We will prove by induction that if player2 is faced with n stones in total and the xor sum of the heaps is 0 then player1 will win by a minimum of n/2 * current_multiplier points.
If the game will end in two moves, then player2 is faced with two heaps, and if the xor sum of the sizes of the heaps is 0 then it means the two heaps have equal sizes, so player1 wins by n/2 * current_multiplier.
Suppose we are not at the last two moves in the game. Player2 can take at most n/2 stones from the game, because for the xor sum to be 0, the largest heap in the game can't be of size bigger than n/2. Now suppose player2 takes n/2 stones from the game, now player1 will take x stones from the game, and we are left with a smaller game of n/2 - x stones. By the induction hypothesis this game will get player1 at least (n/2 - x)/2 * 4 * current_multiplier advantage (we did two moves so the multiplier increased 4 times).

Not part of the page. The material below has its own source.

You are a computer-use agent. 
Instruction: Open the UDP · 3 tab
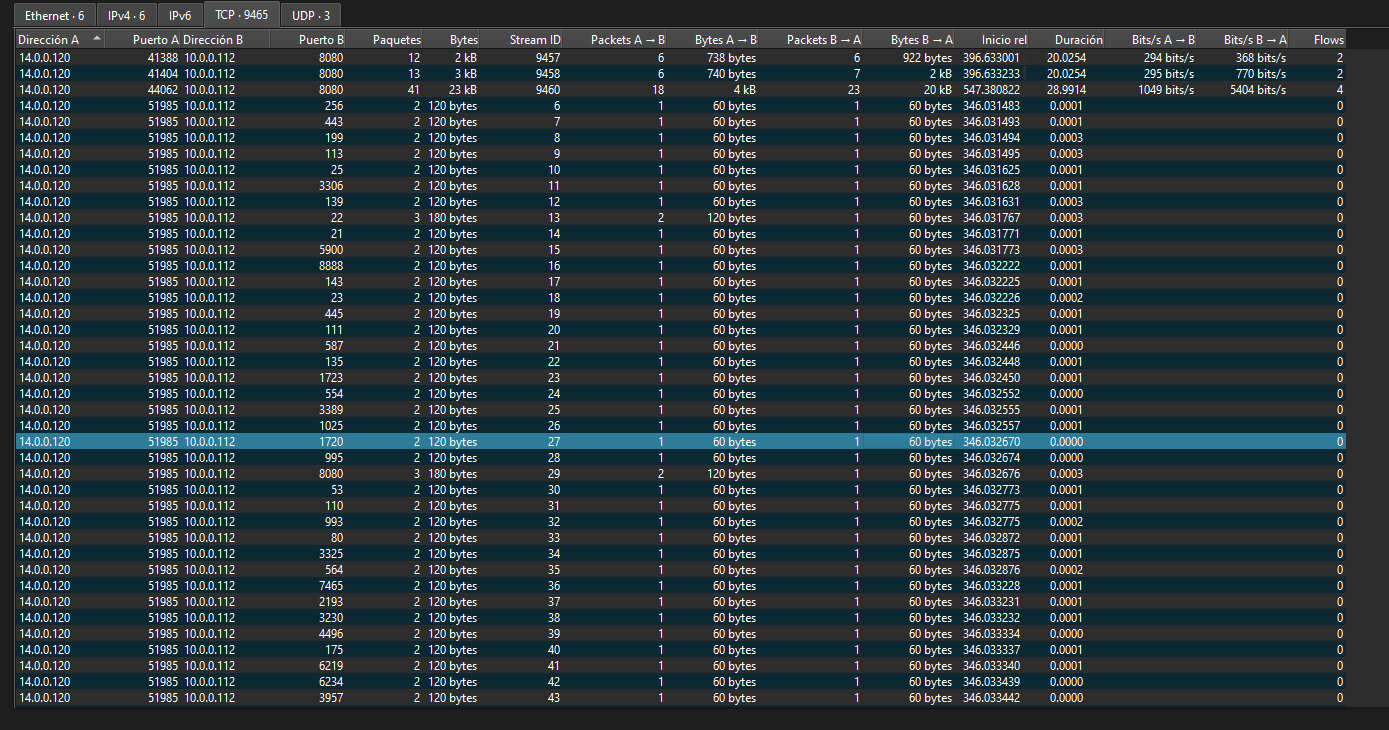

So the first player will have a advantage given by x * 2 * current_multiplier which is the cost of taking x stones and by (n/2 - x)/2 * 4 * current_multiplier which is the advantage he gets in the (n/2 - x) game from which we substract n/2 * current_multiplier which was scored by player2. In the worst case this amounts at least to n/2 * current_multiplier. So our hypothesis is proved. (this proof is due to liympanda's post in the forum).
Now to solve the problem we can make every possible move and see if the nim-like problem has the xor sum equal to 0. A clean simple implementation by liympanda of this solution can be found here.